**What you are asked to do**
The records that follow are to be repeated exactly, in full.

**Entries supplied**
╔══

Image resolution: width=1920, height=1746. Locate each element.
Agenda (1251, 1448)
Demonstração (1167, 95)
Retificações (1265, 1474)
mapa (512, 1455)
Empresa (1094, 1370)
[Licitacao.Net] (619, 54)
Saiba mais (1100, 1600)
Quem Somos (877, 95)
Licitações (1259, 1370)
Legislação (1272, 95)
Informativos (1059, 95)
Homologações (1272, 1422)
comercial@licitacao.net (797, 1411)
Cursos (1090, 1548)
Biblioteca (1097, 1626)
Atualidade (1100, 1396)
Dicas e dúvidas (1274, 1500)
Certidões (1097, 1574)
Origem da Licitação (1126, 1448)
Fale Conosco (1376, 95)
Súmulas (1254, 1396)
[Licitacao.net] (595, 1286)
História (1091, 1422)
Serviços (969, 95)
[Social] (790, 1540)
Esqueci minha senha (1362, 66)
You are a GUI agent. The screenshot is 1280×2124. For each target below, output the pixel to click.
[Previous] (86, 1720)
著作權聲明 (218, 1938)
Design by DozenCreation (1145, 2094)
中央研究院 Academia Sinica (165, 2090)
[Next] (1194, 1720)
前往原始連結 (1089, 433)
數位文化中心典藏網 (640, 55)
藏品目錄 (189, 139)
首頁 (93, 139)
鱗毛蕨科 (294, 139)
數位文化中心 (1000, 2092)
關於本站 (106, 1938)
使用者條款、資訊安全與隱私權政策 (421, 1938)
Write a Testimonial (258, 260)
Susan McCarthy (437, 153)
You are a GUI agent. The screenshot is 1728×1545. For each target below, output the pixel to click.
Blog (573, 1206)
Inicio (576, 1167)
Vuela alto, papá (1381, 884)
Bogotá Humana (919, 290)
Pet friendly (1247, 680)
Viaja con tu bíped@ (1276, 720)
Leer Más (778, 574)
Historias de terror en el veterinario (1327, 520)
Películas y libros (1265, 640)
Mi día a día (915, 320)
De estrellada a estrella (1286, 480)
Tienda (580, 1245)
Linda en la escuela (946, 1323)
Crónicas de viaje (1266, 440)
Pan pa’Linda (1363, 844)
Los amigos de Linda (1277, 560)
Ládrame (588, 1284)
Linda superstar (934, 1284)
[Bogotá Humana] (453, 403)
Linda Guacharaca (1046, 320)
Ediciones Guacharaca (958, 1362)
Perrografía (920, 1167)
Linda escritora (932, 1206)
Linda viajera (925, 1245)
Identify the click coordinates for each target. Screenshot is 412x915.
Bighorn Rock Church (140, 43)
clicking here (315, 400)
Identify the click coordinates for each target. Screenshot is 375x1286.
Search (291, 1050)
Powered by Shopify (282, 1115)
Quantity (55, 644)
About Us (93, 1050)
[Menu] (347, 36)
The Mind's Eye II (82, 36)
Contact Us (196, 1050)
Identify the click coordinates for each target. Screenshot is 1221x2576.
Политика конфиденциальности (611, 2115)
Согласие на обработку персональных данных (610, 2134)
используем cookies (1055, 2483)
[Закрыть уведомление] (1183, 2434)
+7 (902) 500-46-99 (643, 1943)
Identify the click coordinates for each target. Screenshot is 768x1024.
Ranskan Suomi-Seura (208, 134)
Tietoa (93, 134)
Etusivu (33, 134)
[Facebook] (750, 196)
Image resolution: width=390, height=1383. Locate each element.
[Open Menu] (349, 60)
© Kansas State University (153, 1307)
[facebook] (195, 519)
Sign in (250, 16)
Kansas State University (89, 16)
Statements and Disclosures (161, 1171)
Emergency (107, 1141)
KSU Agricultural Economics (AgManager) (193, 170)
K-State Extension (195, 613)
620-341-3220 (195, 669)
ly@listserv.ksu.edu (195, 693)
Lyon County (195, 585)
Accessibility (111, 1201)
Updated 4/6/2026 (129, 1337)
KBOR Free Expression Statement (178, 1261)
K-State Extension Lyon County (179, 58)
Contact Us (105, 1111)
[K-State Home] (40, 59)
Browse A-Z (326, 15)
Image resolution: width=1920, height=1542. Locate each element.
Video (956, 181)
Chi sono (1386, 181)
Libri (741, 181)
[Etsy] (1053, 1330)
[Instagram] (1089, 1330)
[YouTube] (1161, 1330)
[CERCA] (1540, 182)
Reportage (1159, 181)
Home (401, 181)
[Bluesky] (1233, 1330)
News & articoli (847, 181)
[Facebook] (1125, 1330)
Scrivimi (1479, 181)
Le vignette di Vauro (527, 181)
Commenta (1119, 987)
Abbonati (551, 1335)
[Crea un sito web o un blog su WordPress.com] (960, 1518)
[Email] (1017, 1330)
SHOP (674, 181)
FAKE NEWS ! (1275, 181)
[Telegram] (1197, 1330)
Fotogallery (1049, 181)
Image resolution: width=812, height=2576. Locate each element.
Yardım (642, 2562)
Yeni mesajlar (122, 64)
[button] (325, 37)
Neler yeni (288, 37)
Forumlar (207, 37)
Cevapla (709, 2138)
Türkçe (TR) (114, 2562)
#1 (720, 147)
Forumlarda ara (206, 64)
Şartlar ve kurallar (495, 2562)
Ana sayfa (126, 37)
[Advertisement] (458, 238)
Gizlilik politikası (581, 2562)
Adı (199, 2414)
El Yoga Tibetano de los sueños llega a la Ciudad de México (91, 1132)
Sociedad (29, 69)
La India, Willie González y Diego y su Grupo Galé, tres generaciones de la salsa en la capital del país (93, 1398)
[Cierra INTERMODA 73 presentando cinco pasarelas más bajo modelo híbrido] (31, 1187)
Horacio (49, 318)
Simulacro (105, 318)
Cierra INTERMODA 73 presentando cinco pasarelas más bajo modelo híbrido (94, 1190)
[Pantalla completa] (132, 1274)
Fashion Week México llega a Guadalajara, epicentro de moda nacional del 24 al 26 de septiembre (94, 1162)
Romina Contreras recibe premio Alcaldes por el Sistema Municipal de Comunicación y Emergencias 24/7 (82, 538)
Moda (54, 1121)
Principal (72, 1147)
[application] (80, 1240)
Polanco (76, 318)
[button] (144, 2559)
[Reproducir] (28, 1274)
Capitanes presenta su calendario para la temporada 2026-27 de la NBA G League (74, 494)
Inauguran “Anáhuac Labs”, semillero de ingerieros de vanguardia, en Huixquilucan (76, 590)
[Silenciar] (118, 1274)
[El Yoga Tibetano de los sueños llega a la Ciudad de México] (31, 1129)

╚══

**Problem solution**
Image resolution: width=1920, height=1746. Locate each element.
Agenda (1251, 1448)
Demonstração (1167, 95)
Retificações (1265, 1474)
mapa (512, 1455)
Empresa (1094, 1370)
[Licitacao.Net] (619, 54)
Saiba mais (1100, 1600)
Quem Somos (877, 95)
Licitações (1259, 1370)
Legislação (1272, 95)
Informativos (1059, 95)
Homologações (1272, 1422)
comercial@licitacao.net (797, 1411)
Cursos (1090, 1548)
Biblioteca (1097, 1626)
Atualidade (1100, 1396)
Dicas e dúvidas (1274, 1500)
Certidões (1097, 1574)
Origem da Licitação (1126, 1448)
Fale Conosco (1376, 95)
Súmulas (1254, 1396)
[Licitacao.net] (595, 1286)
História (1091, 1422)
Serviços (969, 95)
[Social] (790, 1540)
Esqueci minha senha (1362, 66)
You are a GUI agent. The screenshot is 1280×2124. For each target below, output the pixel to click.
[Previous] (86, 1720)
著作權聲明 (218, 1938)
Design by DozenCreation (1145, 2094)
中央研究院 Academia Sinica (165, 2090)
[Next] (1194, 1720)
前往原始連結 (1089, 433)
數位文化中心典藏網 (640, 55)
藏品目錄 (189, 139)
首頁 (93, 139)
鱗毛蕨科 (294, 139)
數位文化中心 (1000, 2092)
關於本站 (106, 1938)
使用者條款、資訊安全與隱私權政策 (421, 1938)
Write a Testimonial (258, 260)
Susan McCarthy (437, 153)
You are a GUI agent. The screenshot is 1728×1545. For each target below, output the pixel to click.
Blog (573, 1206)
Inicio (576, 1167)
Vuela alto, papá (1381, 884)
Bogotá Humana (919, 290)
Pet friendly (1247, 680)
Viaja con tu bíped@ (1276, 720)
Leer Más (778, 574)
Historias de terror en el veterinario (1327, 520)
Películas y libros (1265, 640)
Mi día a día (915, 320)
De estrellada a estrella (1286, 480)
Tienda (580, 1245)
Linda en la escuela (946, 1323)
Crónicas de viaje (1266, 440)
Pan pa’Linda (1363, 844)
Los amigos de Linda (1277, 560)
Ládrame (588, 1284)
Linda superstar (934, 1284)
[Bogotá Humana] (453, 403)
Linda Guacharaca (1046, 320)
Ediciones Guacharaca (958, 1362)
Perrografía (920, 1167)
Linda escritora (932, 1206)
Linda viajera (925, 1245)
Identify the click coordinates for each target. Screenshot is 412x915.
Bighorn Rock Church (140, 43)
clicking here (315, 400)
Identify the click coordinates for each target. Screenshot is 375x1286.
Search (291, 1050)
Powered by Shopify (282, 1115)
Quantity (55, 644)
About Us (93, 1050)
[Menu] (347, 36)
The Mind's Eye II (82, 36)
Contact Us (196, 1050)
Identify the click coordinates for each target. Screenshot is 1221x2576.
Политика конфиденциальности (611, 2115)
Согласие на обработку персональных данных (610, 2134)
используем cookies (1055, 2483)
[Закрыть уведомление] (1183, 2434)
+7 (902) 500-46-99 (643, 1943)
Identify the click coordinates for each target. Screenshot is 768x1024.
Ranskan Suomi-Seura (208, 134)
Tietoa (93, 134)
Etusivu (33, 134)
[Facebook] (750, 196)
Image resolution: width=390, height=1383. Locate each element.
[Open Menu] (349, 60)
© Kansas State University (153, 1307)
[facebook] (195, 519)
Sign in (250, 16)
Kansas State University (89, 16)
Statements and Disclosures (161, 1171)
Emergency (107, 1141)
KSU Agricultural Economics (AgManager) (193, 170)
K-State Extension (195, 613)
620-341-3220 (195, 669)
ly@listserv.ksu.edu (195, 693)
Lyon County (195, 585)
Accessibility (111, 1201)
Updated 4/6/2026 (129, 1337)
KBOR Free Expression Statement (178, 1261)
K-State Extension Lyon County (179, 58)
Contact Us (105, 1111)
[K-State Home] (40, 59)
Browse A-Z (326, 15)
Image resolution: width=1920, height=1542. Locate each element.
Video (956, 181)
Chi sono (1386, 181)
Libri (741, 181)
[Etsy] (1053, 1330)
[Instagram] (1089, 1330)
[YouTube] (1161, 1330)
[CERCA] (1540, 182)
Reportage (1159, 181)
Home (401, 181)
[Bluesky] (1233, 1330)
News & articoli (847, 181)
[Facebook] (1125, 1330)
Scrivimi (1479, 181)
Le vignette di Vauro (527, 181)
Commenta (1119, 987)
Abbonati (551, 1335)
[Crea un sito web o un blog su WordPress.com] (960, 1518)
[Email] (1017, 1330)
SHOP (674, 181)
FAKE NEWS ! (1275, 181)
[Telegram] (1197, 1330)
Fotogallery (1049, 181)
Image resolution: width=812, height=2576. Locate each element.
Yardım (642, 2562)
Yeni mesajlar (122, 64)
[button] (325, 37)
Neler yeni (288, 37)
Forumlar (207, 37)
Cevapla (709, 2138)
Türkçe (TR) (114, 2562)
#1 (720, 147)
Forumlarda ara (206, 64)
Şartlar ve kurallar (495, 2562)
Ana sayfa (126, 37)
[Advertisement] (458, 238)
Gizlilik politikası (581, 2562)
Adı (199, 2414)
El Yoga Tibetano de los sueños llega a la Ciudad de México (91, 1132)
Sociedad (29, 69)
La India, Willie González y Diego y su Grupo Galé, tres generaciones de la salsa en la capital del país (93, 1398)
[Cierra INTERMODA 73 presentando cinco pasarelas más bajo modelo híbrido] (31, 1187)
Horacio (49, 318)
Simulacro (105, 318)
Cierra INTERMODA 73 presentando cinco pasarelas más bajo modelo híbrido (94, 1190)
[Pantalla completa] (132, 1274)
Fashion Week México llega a Guadalajara, epicentro de moda nacional del 24 al 26 de septiembre (94, 1162)
Romina Contreras recibe premio Alcaldes por el Sistema Municipal de Comunicación y Emergencias 24/7 (82, 538)
Moda (54, 1121)
Principal (72, 1147)
[application] (80, 1240)
Polanco (76, 318)
[button] (144, 2559)
[Reproducir] (28, 1274)
Capitanes presenta su calendario para la temporada 2026-27 de la NBA G League (74, 494)
Inauguran “Anáhuac Labs”, semillero de ingerieros de vanguardia, en Huixquilucan (76, 590)
[Silenciar] (118, 1274)
[El Yoga Tibetano de los sueños llega a la Ciudad de México] (31, 1129)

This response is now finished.